> [WHAT THIS TASK INVOLVES]:
Copy out the stretch from the start of the listing through the line containing "Viewport: 1216px width, 760px" and replace "refresh" with "reload". Leave everything else unchanged.

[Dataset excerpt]
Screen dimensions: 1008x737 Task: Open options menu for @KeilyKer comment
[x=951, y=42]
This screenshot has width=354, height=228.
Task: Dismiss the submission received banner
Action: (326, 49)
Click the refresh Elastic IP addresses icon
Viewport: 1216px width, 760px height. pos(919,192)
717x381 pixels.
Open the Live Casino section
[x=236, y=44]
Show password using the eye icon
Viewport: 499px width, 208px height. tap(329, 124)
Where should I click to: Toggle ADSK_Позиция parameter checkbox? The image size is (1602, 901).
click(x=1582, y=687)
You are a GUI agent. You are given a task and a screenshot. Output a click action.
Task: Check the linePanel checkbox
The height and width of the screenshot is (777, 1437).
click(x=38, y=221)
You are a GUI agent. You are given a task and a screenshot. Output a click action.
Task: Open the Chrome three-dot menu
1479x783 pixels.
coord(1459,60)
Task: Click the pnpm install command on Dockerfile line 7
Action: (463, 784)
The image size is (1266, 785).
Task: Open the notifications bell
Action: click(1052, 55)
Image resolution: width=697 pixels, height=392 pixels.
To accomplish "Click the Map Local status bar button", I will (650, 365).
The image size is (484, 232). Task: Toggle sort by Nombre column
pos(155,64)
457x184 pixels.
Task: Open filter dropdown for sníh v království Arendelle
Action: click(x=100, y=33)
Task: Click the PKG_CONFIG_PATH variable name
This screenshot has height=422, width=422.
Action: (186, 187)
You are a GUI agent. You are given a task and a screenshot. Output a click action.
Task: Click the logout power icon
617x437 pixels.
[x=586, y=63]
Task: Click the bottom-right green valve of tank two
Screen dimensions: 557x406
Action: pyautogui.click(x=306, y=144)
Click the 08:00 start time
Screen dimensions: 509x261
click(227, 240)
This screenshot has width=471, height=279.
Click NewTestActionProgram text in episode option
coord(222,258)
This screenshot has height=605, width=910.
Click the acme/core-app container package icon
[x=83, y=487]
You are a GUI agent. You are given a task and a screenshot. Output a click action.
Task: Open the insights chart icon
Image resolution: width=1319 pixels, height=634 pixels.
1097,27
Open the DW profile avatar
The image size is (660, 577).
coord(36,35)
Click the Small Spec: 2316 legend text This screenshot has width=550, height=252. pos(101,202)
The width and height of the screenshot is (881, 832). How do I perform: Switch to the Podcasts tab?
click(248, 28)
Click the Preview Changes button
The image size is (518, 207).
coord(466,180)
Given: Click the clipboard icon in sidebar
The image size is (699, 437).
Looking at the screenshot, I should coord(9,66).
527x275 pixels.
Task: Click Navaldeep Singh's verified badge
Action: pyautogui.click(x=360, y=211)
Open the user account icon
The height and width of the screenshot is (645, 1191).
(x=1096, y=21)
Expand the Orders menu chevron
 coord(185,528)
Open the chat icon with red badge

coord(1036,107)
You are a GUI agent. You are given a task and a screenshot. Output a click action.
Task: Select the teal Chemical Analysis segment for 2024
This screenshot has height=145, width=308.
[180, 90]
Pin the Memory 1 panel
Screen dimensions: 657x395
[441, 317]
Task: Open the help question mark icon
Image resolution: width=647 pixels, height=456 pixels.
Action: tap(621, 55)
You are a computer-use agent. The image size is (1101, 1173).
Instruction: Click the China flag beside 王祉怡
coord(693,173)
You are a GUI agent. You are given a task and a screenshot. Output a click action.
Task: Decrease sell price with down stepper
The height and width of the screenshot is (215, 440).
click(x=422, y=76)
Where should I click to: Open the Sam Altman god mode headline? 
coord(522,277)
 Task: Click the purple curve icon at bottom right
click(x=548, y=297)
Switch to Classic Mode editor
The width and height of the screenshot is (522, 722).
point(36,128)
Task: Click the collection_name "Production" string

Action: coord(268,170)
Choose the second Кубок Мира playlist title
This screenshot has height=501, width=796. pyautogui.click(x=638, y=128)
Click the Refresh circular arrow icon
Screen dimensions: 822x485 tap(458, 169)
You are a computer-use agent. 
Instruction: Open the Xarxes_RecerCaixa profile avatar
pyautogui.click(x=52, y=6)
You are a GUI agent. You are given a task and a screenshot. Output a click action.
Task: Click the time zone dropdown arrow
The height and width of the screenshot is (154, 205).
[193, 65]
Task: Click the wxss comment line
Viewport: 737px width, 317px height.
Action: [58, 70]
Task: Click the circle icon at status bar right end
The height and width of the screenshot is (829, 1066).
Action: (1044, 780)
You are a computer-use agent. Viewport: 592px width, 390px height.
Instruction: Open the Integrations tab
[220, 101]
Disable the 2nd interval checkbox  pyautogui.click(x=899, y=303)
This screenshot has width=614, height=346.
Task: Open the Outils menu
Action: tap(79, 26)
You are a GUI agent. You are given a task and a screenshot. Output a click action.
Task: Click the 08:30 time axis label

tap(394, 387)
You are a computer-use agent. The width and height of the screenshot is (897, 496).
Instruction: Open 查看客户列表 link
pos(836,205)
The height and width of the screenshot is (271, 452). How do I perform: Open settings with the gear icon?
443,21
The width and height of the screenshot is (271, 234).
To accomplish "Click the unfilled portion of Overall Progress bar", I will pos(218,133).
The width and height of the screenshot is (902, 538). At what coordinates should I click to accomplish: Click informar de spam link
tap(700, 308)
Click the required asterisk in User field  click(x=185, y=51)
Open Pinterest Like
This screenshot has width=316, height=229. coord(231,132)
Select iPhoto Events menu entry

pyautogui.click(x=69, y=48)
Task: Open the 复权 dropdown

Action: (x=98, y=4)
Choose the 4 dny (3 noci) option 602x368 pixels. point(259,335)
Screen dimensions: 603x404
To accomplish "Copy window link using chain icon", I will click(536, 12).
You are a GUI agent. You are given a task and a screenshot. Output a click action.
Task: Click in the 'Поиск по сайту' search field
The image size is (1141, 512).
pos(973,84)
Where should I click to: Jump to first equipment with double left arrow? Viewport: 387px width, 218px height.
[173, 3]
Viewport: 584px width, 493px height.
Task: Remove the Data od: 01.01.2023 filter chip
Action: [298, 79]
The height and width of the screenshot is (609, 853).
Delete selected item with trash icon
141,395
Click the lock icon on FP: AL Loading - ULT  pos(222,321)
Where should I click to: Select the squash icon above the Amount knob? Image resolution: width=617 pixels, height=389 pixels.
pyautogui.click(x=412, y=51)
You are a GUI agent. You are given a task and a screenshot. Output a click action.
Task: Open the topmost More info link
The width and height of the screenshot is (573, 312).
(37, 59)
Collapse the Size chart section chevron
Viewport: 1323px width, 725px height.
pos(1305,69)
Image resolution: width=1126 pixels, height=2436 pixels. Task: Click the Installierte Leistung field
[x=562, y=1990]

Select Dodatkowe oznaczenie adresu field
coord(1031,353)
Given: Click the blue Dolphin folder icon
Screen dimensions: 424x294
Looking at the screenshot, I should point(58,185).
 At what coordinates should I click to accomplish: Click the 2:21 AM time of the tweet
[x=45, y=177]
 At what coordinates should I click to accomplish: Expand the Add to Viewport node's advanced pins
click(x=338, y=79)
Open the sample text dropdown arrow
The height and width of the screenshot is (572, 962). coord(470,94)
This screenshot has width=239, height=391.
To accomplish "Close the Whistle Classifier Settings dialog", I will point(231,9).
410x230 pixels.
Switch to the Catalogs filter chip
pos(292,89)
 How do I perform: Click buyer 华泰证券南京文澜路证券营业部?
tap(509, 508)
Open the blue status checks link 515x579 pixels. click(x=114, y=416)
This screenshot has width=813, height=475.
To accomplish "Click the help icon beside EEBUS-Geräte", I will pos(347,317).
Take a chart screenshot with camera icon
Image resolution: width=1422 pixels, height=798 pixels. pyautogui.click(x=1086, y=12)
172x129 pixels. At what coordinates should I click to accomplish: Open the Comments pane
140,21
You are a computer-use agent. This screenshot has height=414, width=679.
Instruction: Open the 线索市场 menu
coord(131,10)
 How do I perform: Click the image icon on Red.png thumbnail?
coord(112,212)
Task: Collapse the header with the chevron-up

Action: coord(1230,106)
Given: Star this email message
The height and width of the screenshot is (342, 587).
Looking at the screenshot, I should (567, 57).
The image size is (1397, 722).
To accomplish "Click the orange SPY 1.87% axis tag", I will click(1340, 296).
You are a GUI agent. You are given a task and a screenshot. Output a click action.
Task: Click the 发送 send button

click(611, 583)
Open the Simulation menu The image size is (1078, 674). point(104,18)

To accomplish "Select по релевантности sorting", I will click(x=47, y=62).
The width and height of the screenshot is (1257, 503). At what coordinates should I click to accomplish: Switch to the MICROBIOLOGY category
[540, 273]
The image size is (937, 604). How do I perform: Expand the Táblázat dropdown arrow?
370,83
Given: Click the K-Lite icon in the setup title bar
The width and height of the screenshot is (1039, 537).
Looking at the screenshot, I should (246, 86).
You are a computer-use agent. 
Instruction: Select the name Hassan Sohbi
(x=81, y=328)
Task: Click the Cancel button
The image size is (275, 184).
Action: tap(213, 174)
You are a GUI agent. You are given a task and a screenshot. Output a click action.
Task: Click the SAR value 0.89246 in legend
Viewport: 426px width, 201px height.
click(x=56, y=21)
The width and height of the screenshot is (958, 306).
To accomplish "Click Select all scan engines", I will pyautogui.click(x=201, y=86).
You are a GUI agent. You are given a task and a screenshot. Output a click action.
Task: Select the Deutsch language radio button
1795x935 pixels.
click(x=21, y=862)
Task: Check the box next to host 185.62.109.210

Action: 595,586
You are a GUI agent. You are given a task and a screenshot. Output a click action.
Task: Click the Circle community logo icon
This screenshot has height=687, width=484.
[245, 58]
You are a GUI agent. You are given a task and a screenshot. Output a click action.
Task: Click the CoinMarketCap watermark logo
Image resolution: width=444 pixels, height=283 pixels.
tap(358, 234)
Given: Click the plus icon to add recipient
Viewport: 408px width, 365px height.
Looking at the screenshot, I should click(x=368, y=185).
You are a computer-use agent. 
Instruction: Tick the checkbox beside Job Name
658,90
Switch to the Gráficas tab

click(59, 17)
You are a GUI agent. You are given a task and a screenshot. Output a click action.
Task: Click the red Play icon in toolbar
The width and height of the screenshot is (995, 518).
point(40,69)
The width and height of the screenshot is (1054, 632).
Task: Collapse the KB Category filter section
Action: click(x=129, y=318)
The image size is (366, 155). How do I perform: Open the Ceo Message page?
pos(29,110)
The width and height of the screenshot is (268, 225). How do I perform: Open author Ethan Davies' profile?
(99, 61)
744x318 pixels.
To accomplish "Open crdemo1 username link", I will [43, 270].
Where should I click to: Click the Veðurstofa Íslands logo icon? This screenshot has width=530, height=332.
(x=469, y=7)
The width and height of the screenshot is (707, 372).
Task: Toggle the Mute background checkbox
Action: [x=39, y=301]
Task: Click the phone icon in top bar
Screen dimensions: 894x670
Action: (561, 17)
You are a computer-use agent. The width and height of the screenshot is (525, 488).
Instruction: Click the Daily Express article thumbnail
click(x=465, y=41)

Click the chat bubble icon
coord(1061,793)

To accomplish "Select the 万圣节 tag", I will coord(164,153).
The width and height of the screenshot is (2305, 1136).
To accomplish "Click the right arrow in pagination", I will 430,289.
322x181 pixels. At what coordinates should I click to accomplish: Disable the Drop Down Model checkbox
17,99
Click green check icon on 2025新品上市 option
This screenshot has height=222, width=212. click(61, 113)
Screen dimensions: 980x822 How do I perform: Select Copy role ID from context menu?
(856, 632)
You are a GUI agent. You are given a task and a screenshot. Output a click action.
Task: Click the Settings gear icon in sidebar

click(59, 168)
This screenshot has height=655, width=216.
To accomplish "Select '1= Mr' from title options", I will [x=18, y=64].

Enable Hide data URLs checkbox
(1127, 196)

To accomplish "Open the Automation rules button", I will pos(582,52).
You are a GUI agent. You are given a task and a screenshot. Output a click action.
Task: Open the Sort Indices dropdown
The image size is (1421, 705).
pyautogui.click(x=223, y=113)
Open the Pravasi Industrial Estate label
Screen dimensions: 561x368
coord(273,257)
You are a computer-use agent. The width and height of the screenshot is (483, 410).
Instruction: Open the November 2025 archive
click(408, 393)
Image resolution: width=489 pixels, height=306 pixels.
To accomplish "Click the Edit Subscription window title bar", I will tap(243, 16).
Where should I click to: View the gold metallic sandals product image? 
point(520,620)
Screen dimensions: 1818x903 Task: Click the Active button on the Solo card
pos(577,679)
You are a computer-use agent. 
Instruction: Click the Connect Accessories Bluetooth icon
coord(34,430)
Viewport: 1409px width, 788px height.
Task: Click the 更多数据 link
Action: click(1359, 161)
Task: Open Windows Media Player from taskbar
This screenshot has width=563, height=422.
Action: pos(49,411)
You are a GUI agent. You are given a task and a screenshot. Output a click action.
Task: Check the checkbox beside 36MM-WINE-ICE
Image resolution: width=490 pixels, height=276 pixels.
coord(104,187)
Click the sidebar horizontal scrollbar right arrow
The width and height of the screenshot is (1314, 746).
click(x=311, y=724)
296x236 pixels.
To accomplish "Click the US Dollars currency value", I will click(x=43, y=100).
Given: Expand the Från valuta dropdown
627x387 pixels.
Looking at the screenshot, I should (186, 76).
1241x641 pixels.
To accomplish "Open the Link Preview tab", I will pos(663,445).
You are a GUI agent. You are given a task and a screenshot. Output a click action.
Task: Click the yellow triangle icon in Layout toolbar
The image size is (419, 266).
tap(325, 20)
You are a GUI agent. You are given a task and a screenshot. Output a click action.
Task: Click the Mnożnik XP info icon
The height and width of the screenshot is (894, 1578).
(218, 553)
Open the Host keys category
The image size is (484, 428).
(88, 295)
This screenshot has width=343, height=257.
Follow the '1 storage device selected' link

> [COMPLETE OUTPUT]:
Screen dimensions: 1008x737 Task: Open options menu for @KeilyKer comment
[x=951, y=42]
This screenshot has width=354, height=228.
Task: Dismiss the submission received banner
Action: (326, 49)
Click the reload Elastic IP addresses icon
Viewport: 1216px width, 760px height. pos(919,192)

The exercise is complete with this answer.